Life’s obit. Our story. A collection of moments and times that make, shape and complete a lifetime. A series of snapshots within ourselves which serve to remind us of our beginning and where our travels through life’s journeys take us.
Hardly a time would go by when I wouldn’t crane my neck in the direction of the gully as I passed by that spot years later. I wondered as an adult, how things had held up back there. Memories of a bygone era which had yielded so much enjoyment to those of us who met there on a fairly regular basis. I wondered too—what had happened to those early buddies—those demons of grit, dirt and determination. I wondered if they held the same remembrance of those times and if they too, ever returned to the neighborhood, where mystique and maturation unknowingly came together under that hot Texas sun.
My curiosity had gotten the upper hand. I had stopped one afternoon to visit with my friend Bettye, whose home was adjacent to the gully lot. Bettye and Gil had been a staple of our adolescence, generously and consistently offering their pool to us, beginning at 9:30 in the morning and often running well into the evening hours. I certainly had to wonder years later, if my mother had negotiated a monetary compensation package to Bettye for her taking on our entourage on a day-in/day-out basis. I knew better. It was a different time—free of worry or petty concerns—where adults utterly and sincerely enjoyed seeing children—not just their own—lapping up every last bit of summer. We often trailed into the house for lunch and played Johnny Cash and Tom Jones on the stereo at volumes we wouldn‘t dare to have tried at our own homes. It was a getaway—a destination I would always look back upon as one of my favorite trips.

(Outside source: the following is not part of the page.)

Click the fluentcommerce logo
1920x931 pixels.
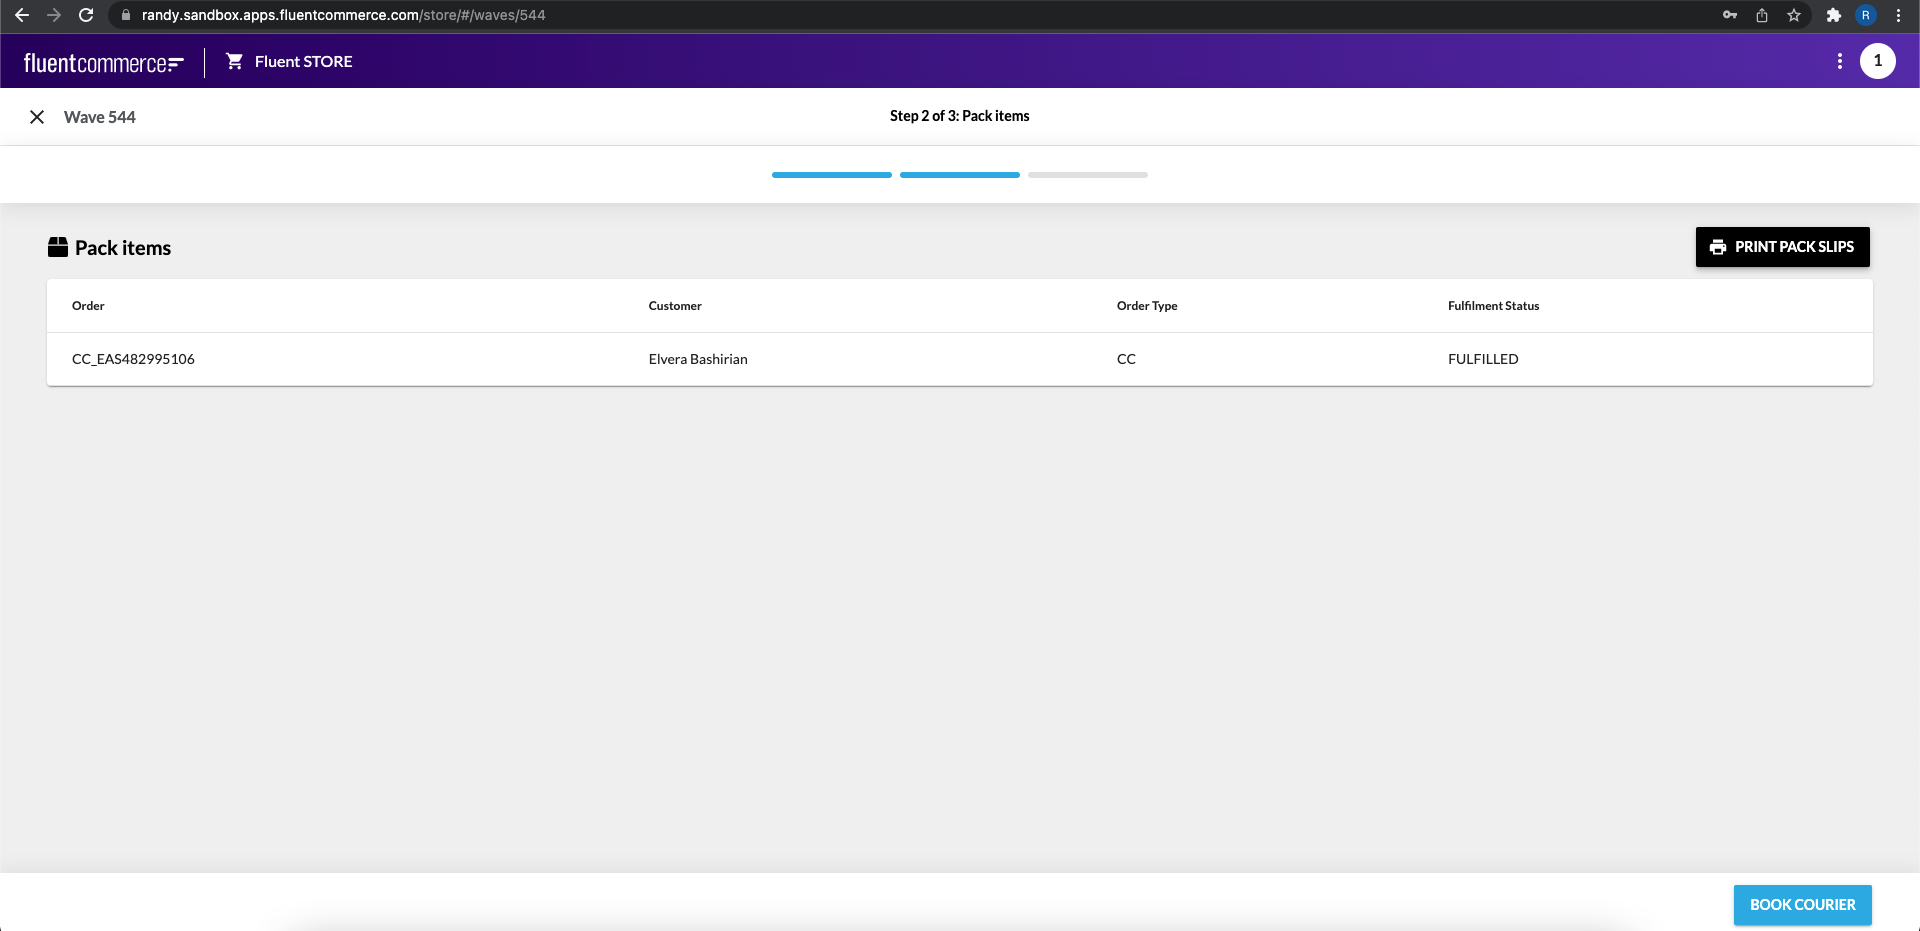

As Bettye and I talked in the front yard under the late September sky, I found myself gazing in the direction of the gully. Succumbing to those nagging tugs of curiosity, I found myself retracing the route as I remembered it. The path we had worn down was long gone—filled with briars and brush and places I did not recognize. Changes in topography I simply could not recall. As I crept deeper and deeper into the area, I searched—almost frantically for that ‘elbow’ in the gully. It was such a bastion of prowess and power, making it difficult to now imagine its absence. As I crunched across the dried leaves of early fall, it was clear that decades of peace and tranquility on our old battleground had rendered it unrecognizable. I wondered if anyone else had ever come along and dominated the gully as we had or were we the only ones to have seized the territory and the moment at that one point in history. As I reconciled myself once again to the inevitable changes we experience throughout life, I was comforted by the wonderful memories of all the great times we shared there as kids. I considered momentarily, how things might be if the gully were once again identifiable… It wouldn’t have mattered, for the times and the players had changed and moved on, but the recollection of those carefree days would remain with me a lifetime.

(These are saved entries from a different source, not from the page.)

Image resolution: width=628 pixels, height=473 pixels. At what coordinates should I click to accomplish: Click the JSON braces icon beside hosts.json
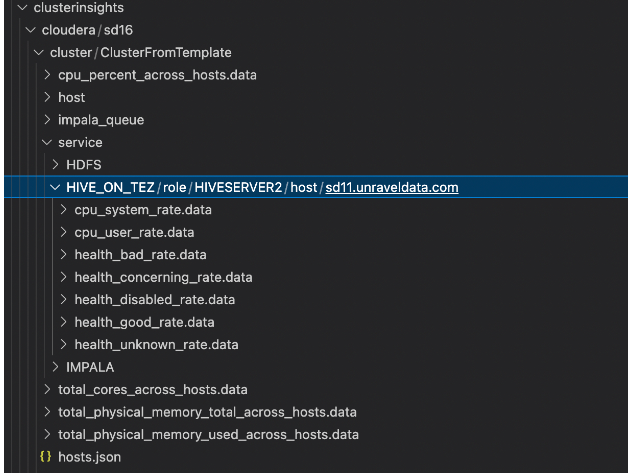pos(44,457)
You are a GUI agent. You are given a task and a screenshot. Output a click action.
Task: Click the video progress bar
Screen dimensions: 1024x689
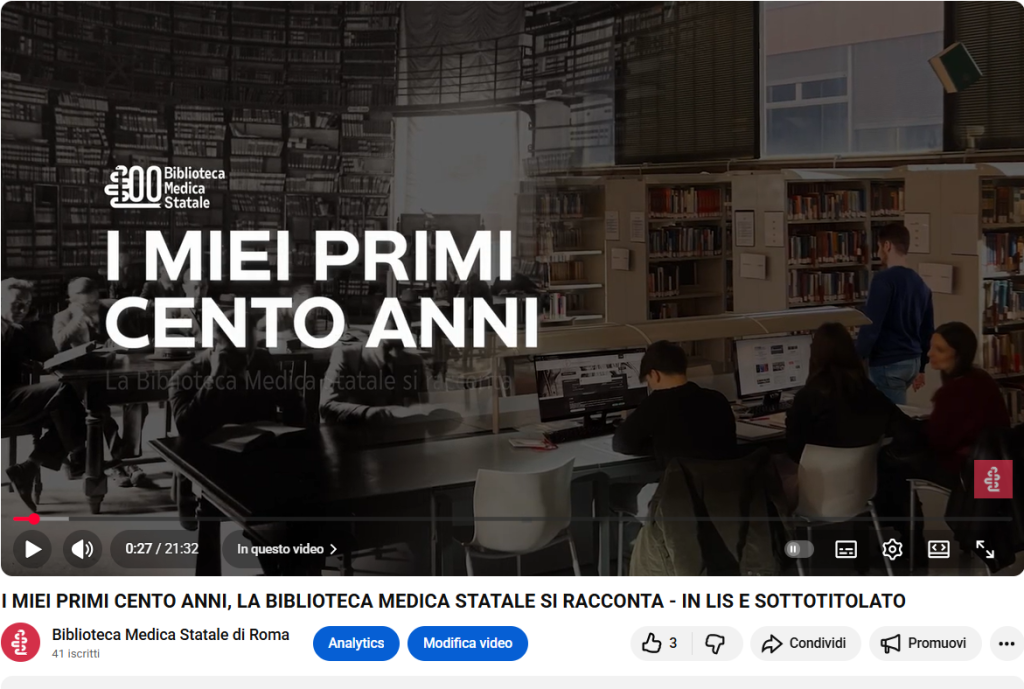[512, 519]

As the end to another summer some forty years later gave way to fall, I was reminded that maybe ‘life’s obit’ is not an abridgment of what we leave behind…rather the experiences and bonds that enrich our time while here. The people and places that unknowingly impact our lives. The fellowships we form and enjoy, often without knowing their immediate significance. The reminders of a different time. The reflection of a life well-lived.